Antimetabolites mercaptopurine, azathioprine, methotrexate, brequinar, mycophenolate mofetil, allopurinol
Alkylating compounds cyclophosphane, hlorbutin
Antibiotics cyclosporin A, tacrolimus chloramphenicol, antitumor (dactinomycin)
Alkaloids vincristine, vinblastine
GKS hydrocortisone, prednisone, dexamethasone
Antibodies anti-lymphocyte globulin (ALG), antithymocyte globulin (ATG), monoclonal antibodies (OCT-3, Simulekt, Zenapax)
Derivatives of various groups of NSAIDs acetylsalicylic acid, paracetamol, diclofenac sodium, naproxen, mefenamic acid, etc.), Enzyme preparations (asparaginase), derivatives of 4-aminoquinoline (delagil), heparin, aminocaproic acid, gold preparations, penicillamine

The immunosuppression on cells of the immune system is nonspecific. Its influence is directed to the fundamental mechanisms of cell division and key stages of protein biosynthesis in various cells. Despite the universal cytostatic properties, immunosuppressants differ in the direction of action at certain stages of immunogenesis. It is important to consider while choosing a drug for each specific situation (Pellegrino 2016).

Immunosuppressive agents are recommended to appoint at the very beginning of the disease since the majority of true immunosuppressives have limited effect on the main mechanisms of the immune response. Some drugs that are used in chemotherapy are also applied for immunosuppression. The treatment of these patients’ categories is based on different principles. For autoimmune diseases and during transplantation, cytostatic is used daily in low doses. While the same drugs for chemotherapy are prescribed intermittently in large doses (Pellegrino 2016).

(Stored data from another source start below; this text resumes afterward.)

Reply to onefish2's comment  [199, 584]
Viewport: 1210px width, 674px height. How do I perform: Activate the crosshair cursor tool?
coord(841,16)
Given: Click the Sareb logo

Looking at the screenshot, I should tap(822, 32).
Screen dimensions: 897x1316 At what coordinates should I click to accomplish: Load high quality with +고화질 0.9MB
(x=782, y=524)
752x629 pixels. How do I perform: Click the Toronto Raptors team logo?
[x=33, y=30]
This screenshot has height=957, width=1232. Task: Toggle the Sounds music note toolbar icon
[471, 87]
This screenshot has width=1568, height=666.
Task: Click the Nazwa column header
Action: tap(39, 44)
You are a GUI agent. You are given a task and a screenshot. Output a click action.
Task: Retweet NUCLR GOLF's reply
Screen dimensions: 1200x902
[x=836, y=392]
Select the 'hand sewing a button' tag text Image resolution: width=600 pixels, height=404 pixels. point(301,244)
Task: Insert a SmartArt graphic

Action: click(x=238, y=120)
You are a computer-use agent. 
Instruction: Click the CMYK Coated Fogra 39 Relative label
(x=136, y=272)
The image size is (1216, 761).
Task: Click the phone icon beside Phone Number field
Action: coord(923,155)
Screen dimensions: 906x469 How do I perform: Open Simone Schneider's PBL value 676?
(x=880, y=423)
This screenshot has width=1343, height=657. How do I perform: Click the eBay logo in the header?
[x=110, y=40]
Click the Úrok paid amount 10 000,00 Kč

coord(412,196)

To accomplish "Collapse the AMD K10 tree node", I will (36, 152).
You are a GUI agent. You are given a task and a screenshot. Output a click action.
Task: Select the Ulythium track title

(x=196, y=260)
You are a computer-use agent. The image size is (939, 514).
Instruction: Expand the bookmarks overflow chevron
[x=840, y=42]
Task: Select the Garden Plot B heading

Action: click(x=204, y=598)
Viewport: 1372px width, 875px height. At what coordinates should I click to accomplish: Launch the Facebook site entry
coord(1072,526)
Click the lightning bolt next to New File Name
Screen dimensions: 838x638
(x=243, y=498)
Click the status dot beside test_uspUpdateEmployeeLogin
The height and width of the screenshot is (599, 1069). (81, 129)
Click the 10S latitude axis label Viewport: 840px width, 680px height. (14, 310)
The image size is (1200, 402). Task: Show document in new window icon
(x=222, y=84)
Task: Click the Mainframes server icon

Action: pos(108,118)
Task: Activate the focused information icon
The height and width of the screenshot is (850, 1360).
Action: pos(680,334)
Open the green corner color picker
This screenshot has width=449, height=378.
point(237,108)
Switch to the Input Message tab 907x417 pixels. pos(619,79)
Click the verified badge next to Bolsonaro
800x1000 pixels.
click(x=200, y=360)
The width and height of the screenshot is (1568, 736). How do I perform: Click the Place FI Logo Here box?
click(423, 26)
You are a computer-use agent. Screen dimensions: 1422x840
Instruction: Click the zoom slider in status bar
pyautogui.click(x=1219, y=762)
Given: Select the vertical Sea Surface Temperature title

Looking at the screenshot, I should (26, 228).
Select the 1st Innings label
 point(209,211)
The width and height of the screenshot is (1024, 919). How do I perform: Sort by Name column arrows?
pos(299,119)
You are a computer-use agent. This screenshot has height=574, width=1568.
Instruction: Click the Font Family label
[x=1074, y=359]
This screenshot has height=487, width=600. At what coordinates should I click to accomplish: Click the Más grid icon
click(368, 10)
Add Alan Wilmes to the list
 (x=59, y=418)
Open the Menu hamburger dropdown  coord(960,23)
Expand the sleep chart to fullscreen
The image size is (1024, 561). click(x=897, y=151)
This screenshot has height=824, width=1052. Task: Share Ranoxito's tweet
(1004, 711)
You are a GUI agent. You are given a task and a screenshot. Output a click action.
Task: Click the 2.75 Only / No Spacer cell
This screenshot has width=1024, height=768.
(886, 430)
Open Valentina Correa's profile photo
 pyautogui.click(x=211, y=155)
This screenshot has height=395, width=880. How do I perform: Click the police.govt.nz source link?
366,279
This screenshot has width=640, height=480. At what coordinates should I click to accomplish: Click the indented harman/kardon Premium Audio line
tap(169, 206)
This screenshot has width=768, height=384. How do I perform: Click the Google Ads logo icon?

Drug Therapy to Prevent Mother-to-Child Transmission of HIV

HIV infection can transmit from mother to child intrauterine, intranasally, or through breastfeeding. The risk of infection of the newborn is closely related to the state of the mother, obstetric situations, and drug therapy. The prevention of vertical transmission of HIV infection aims to reduce the viral load in the mother’s blood to an undetectable level. The prevention of the newborn infection also focuses on protecting him from the mother’s biological fluids (AIDS Info 2017).

Centers for Disease Control and Prevention (2016) describe the reduction in the frequency of mother-to-child HIV transmission when initiating ART prior to pregnancy. They concluded that the later prevention began, the greater the chance of infection. Prevention of transmission of the virus should start as soon as a woman finds out about pregnancy. Ideally, she should plan a pregnancy and take an ART course before it. During pregnancy, the woman continues to take ART in the usual regimen (AIDS Info 2017).

WHO recommends taking tenofovir, lamivudine, and emtricitabine (Avert 2018). This allows controlling the number of copies of the virus in the blood and will not let it transmit to the child (Avert 2018). The changes are possible only if there is a threat to her health or the child’s condition. ART drugs do not have a pathological effect on the fetus. 2 weeks before giving birth, a pregnant woman must pass a viral load test. It is necessary to choose the tactics of childbirth. After the birth, the fetus receives zidovudine for 4-6 weeks for prophylaxis. If there is a need, then another drug can be added to treatment with zidovudine (AIDS Info 2017). In case if a child tests positive for HIV, ART must start immediately. Infants usually receive nevirapine. The infant receives it simultaneously with his mother. The therapy duration depends on the type of feeding (Avert 2018).